[Pixel coordinate grounding data]
-------

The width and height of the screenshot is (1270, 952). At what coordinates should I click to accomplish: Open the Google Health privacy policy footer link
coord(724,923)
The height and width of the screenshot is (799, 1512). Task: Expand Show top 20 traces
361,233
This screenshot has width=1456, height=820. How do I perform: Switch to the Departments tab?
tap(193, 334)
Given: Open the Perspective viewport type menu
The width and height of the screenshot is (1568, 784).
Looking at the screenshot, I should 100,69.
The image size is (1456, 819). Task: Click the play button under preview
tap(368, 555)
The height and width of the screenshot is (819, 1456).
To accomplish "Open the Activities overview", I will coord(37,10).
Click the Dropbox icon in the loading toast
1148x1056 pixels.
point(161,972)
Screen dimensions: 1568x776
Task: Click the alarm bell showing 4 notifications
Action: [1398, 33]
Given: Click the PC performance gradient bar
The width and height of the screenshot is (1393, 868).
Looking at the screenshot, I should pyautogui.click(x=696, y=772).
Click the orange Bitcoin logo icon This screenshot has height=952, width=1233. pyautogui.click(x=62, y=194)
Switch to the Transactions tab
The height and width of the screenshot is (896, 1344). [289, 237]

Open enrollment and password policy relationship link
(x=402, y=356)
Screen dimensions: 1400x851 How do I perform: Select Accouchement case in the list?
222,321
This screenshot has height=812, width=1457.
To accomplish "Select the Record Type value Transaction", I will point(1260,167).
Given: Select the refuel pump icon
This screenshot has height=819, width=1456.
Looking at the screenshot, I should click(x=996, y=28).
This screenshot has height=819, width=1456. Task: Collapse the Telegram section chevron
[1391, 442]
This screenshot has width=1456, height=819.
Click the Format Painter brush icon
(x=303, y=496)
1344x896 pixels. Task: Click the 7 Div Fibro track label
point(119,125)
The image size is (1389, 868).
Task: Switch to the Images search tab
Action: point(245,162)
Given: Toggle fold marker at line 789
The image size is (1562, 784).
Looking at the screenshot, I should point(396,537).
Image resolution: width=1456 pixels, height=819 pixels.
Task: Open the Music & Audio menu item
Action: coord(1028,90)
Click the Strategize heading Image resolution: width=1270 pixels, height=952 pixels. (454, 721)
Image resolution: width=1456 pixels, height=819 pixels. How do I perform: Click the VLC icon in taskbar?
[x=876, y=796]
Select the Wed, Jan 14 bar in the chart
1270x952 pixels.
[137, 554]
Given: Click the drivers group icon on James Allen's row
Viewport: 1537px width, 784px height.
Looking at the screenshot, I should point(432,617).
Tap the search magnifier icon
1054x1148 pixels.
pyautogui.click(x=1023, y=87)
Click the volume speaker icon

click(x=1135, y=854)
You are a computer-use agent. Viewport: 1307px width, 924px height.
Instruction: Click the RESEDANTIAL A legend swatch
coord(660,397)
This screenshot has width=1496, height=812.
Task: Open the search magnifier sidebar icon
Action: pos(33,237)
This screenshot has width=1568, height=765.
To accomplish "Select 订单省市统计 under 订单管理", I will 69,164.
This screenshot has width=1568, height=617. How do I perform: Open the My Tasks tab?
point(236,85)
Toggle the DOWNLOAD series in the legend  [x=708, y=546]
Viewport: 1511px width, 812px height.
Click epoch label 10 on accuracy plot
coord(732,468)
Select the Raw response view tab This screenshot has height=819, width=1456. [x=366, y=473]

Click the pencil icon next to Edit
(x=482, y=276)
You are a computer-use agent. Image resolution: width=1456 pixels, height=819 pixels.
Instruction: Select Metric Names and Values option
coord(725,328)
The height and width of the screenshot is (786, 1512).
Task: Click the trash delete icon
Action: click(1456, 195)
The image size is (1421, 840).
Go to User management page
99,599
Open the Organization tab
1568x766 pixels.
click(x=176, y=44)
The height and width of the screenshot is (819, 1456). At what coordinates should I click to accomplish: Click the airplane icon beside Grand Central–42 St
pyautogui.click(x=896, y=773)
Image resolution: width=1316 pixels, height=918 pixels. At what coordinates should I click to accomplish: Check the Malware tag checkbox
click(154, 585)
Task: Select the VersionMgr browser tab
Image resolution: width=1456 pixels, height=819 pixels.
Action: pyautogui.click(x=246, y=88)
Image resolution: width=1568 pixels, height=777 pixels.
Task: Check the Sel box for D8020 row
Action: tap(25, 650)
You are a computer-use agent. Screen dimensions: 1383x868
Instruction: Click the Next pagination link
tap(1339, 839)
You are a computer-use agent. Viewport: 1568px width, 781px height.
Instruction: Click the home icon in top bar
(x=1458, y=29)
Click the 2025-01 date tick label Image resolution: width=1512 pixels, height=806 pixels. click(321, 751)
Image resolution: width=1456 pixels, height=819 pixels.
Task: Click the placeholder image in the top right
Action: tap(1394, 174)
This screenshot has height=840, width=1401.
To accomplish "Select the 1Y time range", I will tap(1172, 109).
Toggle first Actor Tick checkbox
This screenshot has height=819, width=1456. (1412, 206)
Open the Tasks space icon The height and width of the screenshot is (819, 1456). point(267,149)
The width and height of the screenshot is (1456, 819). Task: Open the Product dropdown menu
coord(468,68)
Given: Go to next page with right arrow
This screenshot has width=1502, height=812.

-------

__PROBLEM STATEMENT__:
Check each line of the data above for the word "Given" and say how many lines have it. Give the number alone.

__EXPECTED ANSWER__:
6